As an animal rights activist, Dania Sheldon was glad to hear her hometown was considering banning the sale and distribution of shark fins.
But when she sent an e-petition to Burnaby city councillors, encouraging them to work with Vancouver and Richmond on such a ban, she received an odd reply from Coun. Nick Volkow.
"Piss off," it said, stating it was sent from Volkow's Blackberry.
Sheldon replied, asking if that was Volkow's official position on the issue, but didn't receive a response, she said.
"I don't want to be making a tempest in a teacup kind of thing," she said in a phone interview with the NOW. Sheldon lives on Gabriola Island but grew up in Burnaby.

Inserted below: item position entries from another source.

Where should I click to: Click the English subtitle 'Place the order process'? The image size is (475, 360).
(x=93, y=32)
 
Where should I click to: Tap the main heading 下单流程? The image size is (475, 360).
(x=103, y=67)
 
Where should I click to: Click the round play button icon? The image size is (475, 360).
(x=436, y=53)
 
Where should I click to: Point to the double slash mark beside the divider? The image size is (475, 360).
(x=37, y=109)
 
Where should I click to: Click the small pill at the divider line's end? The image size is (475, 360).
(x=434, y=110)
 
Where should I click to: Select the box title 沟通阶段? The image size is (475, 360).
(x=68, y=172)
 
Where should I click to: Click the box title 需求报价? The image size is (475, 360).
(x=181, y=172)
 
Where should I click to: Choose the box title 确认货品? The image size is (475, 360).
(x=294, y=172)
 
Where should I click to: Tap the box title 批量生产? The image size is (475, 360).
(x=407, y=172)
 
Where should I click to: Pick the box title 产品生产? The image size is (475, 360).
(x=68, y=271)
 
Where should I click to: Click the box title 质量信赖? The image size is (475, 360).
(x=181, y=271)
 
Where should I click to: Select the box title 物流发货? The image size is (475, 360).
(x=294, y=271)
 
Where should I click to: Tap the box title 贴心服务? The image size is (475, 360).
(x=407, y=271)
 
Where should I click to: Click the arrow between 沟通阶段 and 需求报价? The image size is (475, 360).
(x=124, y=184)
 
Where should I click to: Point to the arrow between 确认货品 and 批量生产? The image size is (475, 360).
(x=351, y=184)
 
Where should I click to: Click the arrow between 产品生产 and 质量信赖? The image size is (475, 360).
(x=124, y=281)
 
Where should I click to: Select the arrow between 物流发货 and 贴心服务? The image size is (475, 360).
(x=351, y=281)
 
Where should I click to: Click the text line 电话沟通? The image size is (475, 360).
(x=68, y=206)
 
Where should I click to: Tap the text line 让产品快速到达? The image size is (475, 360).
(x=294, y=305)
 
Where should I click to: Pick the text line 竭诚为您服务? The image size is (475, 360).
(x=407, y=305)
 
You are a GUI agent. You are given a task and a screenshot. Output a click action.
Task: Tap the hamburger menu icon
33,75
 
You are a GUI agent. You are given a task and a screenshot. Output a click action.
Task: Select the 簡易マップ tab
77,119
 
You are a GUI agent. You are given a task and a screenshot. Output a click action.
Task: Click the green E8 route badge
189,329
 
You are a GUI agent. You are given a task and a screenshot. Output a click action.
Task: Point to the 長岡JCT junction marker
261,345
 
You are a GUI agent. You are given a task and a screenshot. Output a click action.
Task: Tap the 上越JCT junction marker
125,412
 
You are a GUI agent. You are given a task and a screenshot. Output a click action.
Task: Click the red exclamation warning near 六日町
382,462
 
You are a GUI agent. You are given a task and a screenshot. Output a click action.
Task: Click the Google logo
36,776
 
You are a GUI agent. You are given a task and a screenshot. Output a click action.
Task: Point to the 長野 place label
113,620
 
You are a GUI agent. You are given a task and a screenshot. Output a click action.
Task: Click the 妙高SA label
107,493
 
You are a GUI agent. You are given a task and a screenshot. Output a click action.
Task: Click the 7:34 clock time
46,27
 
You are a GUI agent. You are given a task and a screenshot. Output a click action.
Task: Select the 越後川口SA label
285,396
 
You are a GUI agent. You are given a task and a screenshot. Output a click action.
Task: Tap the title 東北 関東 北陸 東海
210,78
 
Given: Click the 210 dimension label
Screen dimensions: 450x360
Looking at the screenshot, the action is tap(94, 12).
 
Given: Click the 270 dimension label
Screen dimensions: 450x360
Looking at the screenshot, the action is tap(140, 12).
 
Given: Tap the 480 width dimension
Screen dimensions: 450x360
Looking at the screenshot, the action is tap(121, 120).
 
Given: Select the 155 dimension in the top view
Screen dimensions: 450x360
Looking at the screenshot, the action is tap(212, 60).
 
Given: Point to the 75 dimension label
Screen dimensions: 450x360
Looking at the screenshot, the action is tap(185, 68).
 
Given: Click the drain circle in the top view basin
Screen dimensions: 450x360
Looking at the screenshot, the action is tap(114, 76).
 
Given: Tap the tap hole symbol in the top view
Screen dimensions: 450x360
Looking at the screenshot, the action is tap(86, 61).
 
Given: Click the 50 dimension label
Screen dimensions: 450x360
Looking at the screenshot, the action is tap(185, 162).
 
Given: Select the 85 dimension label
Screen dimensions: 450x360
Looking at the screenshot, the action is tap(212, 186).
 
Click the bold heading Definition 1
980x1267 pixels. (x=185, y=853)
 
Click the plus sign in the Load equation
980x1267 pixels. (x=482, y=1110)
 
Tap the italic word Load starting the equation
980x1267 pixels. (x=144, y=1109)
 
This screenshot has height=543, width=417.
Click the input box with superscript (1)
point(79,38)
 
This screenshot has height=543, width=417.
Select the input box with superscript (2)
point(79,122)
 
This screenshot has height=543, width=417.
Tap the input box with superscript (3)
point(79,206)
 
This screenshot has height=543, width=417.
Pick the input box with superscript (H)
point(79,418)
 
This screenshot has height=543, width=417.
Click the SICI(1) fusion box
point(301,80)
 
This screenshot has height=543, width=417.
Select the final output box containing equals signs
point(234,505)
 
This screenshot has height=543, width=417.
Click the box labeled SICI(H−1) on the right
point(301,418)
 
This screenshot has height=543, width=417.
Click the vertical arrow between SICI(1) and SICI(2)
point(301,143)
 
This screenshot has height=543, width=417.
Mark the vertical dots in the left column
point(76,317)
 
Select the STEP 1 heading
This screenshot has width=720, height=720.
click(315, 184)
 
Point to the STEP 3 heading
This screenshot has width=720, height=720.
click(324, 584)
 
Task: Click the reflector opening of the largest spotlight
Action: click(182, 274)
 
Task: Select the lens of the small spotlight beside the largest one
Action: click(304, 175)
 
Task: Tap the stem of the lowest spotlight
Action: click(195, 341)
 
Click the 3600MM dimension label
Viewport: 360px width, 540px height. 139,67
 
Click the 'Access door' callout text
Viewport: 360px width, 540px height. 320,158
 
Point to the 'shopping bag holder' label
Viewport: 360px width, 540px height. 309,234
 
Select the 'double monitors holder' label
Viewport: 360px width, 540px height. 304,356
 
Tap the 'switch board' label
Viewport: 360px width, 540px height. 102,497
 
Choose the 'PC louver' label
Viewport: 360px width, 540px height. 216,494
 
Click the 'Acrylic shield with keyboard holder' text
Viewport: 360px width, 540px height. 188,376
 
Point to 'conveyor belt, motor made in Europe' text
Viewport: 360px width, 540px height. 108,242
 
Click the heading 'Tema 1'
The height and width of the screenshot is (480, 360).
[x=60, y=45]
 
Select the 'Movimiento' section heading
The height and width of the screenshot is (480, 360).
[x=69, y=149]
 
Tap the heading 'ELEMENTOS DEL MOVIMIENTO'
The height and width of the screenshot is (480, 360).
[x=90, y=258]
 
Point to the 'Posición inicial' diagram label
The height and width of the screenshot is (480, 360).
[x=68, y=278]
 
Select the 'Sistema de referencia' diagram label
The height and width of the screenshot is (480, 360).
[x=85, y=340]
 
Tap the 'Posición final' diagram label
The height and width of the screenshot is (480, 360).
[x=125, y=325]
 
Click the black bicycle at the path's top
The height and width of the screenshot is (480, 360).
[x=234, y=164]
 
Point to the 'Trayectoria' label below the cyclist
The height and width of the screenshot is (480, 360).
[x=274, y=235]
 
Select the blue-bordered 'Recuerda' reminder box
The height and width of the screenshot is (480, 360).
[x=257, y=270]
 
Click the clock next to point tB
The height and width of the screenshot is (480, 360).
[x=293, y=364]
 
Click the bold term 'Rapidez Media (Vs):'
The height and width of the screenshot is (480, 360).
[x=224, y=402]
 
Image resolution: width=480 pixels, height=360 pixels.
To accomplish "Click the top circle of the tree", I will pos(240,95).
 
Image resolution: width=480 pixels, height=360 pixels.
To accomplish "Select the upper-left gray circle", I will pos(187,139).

Sheldon reviewed her email afterwards as she was confused by the response, she said.
"It was a rather polite email, I thought, and I've read it about 12 times since then to make sure," she added.
The response shocked her, Sheldon said. "It's so inappropriate," she said. "I'm not personally offended, it's just - wow, you're not supposed to do that as a politician."
As a member of an animal-rights group, Sheldon often writes to politicians, she said.
"If you're not interested, just don't reply," she added. "I'm used to that kind of thing; you don't expect every politician to respond to everything you send to them."
Volkow confirmed he'd sent the email when contacted by the NOW. He said he was frustrated after being inundated with e-petitions about instituting a shark-finning ban.
"After about the 350th, I responded to about four of them, 'piss off,'" he said, "because I finally couldn't take it anymore. I should have sent a lengthy response."
He did respond in full to one email, he added.
"'Look,' I said. 'I'm a late adapter to this technology.' And I said, 'you're about the 300th one I've received, and it's been going on all day long, it's been going on about four or five days,'" Volkow said. "And then I said, 'I am on record, publicly, in support of banning this practice.' I said, 'I gave an interview to the Sing Tao Daily, saying exactly the same thing.' And then I said, 'you know, you and your group would be far better served if you expended your energy on this on the federal government and made a national ban of this thing, as opposed to this piecemeal thing we're all doing right now.'"
Volkow also expressed frustration about Vancouver city council passing a motion to work towards a regional shark fin ban with Richmond and Burnaby last Tuesday.
"They had spoken to Richmond and Burnaby, and they said, 'we're going to do a joint press conference and in unison we're going to ban this practice,'" he said. "Typical Vancouver, grandstanding."
Volkow, who is at the Union of British Columbia Municipalities conference in Victoria this week, said he attended a session on social media on Tuesday where politicians were told to be careful before sending anything off.
"I should have had the course before I responded to these emails," he said.
Volkow said he'd reconsider before responding in such a way again.
"I would just turn off my Blackberry, as all of these things are wading in," he added. "Literally, it was one every five seconds, and it went on for hours."
As of Sept. 19, the City of Burnaby and city councillors began receiving scads of e-petitions on the shark-finning issue.
The e-petition reads: "As a resident of British Columbia, I am writing to you to encourage you to work with the neighbouring cities of Vancouver, Burnaby and Richmond to pass a ban on shark fin products in these communities.
With several other Canadian cities already enacting shark fin bans - Vancouver, Richmond and Burnaby represent the largest remaining market for shark fins in Canada. I am pleased to know you have agreed to work together to introduce a ban on the sale, trade and distribution of shark fins in all three cities. I hope you will act swiftly and decisively in enacting this ban.
Shark populations are declining at an alarming rate, and your immediate action will play a crucial role in protecting the health of our oceans and in taking a stand against the brutal cruelty of shark finning. You have my full support and encouragement in tackling this global crisis."
"It started this afternoon, and I have 139 of them," Sharon Fuller, administrative assistant for the office of the mayor, said last Wednesday. "There's another one! We've got 140."
Burnaby Coun. Dan Johnston tweeted that he'd received 200 e-petitions in support of a ban, and one against a ban, on Wednesday.
Burnaby council forwarded the issue to staff in June and is waiting for a staff report before making any decisions, he said in a phone interview last week.
In June, Mayor Derek Corrigan told a delegation of animal-rights activists that it was beyond the city's scope to regulate food products, and that it should be done at a federal level.